### Your instructions
Transcribe word for word the lines below from the line with "Where should I click to: Look" through the line with "Screen dimensions: 502x696", ends included.

*** Material for this exercise ***

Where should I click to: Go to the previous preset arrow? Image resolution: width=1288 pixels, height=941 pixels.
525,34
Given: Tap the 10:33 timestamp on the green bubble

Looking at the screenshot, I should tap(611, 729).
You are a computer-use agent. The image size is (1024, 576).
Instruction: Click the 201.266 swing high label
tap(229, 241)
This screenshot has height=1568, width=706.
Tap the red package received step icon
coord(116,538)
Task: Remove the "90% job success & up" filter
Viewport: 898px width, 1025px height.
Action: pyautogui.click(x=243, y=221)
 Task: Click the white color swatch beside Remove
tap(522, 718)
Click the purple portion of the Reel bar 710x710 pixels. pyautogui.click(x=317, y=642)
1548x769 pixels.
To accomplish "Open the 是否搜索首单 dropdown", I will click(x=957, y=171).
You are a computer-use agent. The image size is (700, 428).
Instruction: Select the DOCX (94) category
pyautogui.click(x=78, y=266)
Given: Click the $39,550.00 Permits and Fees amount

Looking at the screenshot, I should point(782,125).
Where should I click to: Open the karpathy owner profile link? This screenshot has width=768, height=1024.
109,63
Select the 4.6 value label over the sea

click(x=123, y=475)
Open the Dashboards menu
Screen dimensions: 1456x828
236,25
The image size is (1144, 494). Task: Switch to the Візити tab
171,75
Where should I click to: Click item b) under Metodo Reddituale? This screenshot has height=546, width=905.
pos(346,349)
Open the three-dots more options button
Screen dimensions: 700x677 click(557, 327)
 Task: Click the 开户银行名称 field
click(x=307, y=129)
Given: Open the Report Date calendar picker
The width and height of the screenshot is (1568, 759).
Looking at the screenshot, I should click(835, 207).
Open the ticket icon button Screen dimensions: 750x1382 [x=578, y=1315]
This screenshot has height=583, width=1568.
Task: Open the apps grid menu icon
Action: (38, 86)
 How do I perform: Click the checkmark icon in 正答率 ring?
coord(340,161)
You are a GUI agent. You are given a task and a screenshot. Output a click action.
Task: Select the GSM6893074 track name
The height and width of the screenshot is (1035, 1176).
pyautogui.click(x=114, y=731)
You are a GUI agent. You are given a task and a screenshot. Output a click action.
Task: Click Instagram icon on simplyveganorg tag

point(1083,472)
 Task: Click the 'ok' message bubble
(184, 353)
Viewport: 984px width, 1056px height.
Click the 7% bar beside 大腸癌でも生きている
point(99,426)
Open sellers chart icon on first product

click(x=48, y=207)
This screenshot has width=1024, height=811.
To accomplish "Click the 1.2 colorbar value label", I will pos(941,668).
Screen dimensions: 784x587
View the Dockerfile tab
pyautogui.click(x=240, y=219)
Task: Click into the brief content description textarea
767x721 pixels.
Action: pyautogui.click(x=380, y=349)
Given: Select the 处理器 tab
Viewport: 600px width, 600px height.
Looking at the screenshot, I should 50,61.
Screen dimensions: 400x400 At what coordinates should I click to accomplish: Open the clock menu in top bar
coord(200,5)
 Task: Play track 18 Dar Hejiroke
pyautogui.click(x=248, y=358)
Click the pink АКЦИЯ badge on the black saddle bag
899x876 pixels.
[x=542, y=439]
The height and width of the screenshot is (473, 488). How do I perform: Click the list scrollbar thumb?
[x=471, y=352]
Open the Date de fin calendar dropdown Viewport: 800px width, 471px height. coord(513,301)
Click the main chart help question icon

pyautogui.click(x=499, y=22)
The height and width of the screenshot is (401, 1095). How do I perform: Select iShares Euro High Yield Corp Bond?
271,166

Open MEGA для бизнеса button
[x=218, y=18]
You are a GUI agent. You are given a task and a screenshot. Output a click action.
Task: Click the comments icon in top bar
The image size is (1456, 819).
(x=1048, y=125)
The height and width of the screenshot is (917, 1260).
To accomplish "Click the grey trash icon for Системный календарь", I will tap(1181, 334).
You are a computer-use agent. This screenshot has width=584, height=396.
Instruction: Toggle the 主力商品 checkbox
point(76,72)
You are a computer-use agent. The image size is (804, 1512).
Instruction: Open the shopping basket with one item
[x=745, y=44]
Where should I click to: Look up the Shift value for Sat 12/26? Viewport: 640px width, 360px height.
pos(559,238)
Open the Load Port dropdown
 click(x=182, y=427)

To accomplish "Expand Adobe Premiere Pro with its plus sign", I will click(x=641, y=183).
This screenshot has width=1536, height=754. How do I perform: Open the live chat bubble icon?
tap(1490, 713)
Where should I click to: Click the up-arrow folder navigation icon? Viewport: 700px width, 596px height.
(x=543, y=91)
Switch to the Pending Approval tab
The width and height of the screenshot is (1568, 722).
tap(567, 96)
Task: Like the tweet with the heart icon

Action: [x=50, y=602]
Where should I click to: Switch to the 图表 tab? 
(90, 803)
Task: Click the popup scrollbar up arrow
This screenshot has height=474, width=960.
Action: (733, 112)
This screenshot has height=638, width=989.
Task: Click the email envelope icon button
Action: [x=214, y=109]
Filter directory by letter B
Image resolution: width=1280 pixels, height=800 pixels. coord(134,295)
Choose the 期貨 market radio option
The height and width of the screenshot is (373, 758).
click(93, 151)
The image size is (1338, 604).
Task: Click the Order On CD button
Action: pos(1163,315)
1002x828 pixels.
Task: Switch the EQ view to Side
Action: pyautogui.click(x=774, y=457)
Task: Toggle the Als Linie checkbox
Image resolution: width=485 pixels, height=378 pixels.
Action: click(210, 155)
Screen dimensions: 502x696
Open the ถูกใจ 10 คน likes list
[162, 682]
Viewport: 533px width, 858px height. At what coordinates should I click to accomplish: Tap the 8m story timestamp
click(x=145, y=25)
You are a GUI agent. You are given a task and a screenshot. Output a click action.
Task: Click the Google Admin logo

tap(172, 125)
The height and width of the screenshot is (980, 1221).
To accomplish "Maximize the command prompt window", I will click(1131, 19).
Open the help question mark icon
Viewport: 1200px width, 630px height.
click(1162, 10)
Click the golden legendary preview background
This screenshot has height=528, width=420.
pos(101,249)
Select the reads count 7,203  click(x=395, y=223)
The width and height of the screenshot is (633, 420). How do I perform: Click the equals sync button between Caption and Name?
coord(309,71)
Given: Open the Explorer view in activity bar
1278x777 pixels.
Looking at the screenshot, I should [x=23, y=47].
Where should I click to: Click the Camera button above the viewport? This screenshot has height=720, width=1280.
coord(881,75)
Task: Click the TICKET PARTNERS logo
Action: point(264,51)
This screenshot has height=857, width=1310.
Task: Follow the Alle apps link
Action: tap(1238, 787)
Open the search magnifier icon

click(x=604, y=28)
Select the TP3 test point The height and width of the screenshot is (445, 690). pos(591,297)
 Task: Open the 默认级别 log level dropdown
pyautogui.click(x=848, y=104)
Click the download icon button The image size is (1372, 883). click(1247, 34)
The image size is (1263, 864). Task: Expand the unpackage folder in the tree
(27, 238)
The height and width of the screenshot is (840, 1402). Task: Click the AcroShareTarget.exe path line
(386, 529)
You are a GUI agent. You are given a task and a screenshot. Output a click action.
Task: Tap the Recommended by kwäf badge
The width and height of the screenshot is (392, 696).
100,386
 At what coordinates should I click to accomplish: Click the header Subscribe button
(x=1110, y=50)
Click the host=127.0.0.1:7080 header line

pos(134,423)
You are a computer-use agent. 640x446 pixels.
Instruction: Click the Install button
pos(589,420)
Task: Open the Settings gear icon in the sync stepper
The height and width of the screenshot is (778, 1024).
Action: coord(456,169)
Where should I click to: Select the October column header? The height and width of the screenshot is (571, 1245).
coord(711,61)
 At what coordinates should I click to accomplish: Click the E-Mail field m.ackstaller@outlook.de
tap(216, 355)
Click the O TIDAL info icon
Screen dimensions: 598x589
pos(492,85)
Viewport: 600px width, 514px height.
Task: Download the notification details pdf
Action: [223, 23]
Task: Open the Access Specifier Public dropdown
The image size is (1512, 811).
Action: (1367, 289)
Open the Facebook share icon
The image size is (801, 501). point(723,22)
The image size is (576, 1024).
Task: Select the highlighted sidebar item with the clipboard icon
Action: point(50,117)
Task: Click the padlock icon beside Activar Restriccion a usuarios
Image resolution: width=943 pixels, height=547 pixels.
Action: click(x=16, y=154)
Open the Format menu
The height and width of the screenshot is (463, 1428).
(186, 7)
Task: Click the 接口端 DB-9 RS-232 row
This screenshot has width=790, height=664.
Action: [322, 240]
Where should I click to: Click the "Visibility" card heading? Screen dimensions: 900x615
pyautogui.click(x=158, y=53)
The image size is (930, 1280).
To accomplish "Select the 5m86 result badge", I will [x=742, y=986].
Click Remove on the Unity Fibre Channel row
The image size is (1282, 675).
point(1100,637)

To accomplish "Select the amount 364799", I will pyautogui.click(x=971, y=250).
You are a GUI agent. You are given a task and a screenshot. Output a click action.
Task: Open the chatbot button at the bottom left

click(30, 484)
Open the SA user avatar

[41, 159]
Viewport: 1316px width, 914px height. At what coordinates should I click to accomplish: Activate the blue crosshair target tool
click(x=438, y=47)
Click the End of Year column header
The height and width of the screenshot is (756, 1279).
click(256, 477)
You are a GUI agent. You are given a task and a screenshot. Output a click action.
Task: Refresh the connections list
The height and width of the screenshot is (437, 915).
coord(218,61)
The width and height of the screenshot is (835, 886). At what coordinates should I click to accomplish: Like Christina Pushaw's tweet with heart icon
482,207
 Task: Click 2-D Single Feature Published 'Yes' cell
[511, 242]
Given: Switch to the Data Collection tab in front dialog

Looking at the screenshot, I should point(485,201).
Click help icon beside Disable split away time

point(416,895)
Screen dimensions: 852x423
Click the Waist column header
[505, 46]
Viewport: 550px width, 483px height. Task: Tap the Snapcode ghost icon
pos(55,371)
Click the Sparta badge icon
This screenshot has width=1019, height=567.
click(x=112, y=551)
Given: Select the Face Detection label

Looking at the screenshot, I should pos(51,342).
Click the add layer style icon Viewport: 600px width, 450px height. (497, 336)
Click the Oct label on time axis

***

### Solution to this exercise
Where should I click to: Look up the Shift value for Sat 12/26? Viewport: 640px width, 360px height.
pos(559,238)
Open the Load Port dropdown
 click(x=182, y=427)

To accomplish "Expand Adobe Premiere Pro with its plus sign", I will click(x=641, y=183).
This screenshot has width=1536, height=754. How do I perform: Open the live chat bubble icon?
tap(1490, 713)
Where should I click to: Click the up-arrow folder navigation icon? Viewport: 700px width, 596px height.
(x=543, y=91)
Switch to the Pending Approval tab
The width and height of the screenshot is (1568, 722).
tap(567, 96)
Task: Like the tweet with the heart icon

Action: [x=50, y=602]
Where should I click to: Switch to the 图表 tab? 
(90, 803)
Task: Click the popup scrollbar up arrow
This screenshot has height=474, width=960.
Action: (733, 112)
This screenshot has height=638, width=989.
Task: Click the email envelope icon button
Action: [x=214, y=109]
Filter directory by letter B
Image resolution: width=1280 pixels, height=800 pixels. coord(134,295)
Choose the 期貨 market radio option
The height and width of the screenshot is (373, 758).
click(93, 151)
The image size is (1338, 604).
Task: Click the Order On CD button
Action: pos(1163,315)
1002x828 pixels.
Task: Switch the EQ view to Side
Action: pyautogui.click(x=774, y=457)
Task: Toggle the Als Linie checkbox
Image resolution: width=485 pixels, height=378 pixels.
Action: click(210, 155)
Screen dimensions: 502x696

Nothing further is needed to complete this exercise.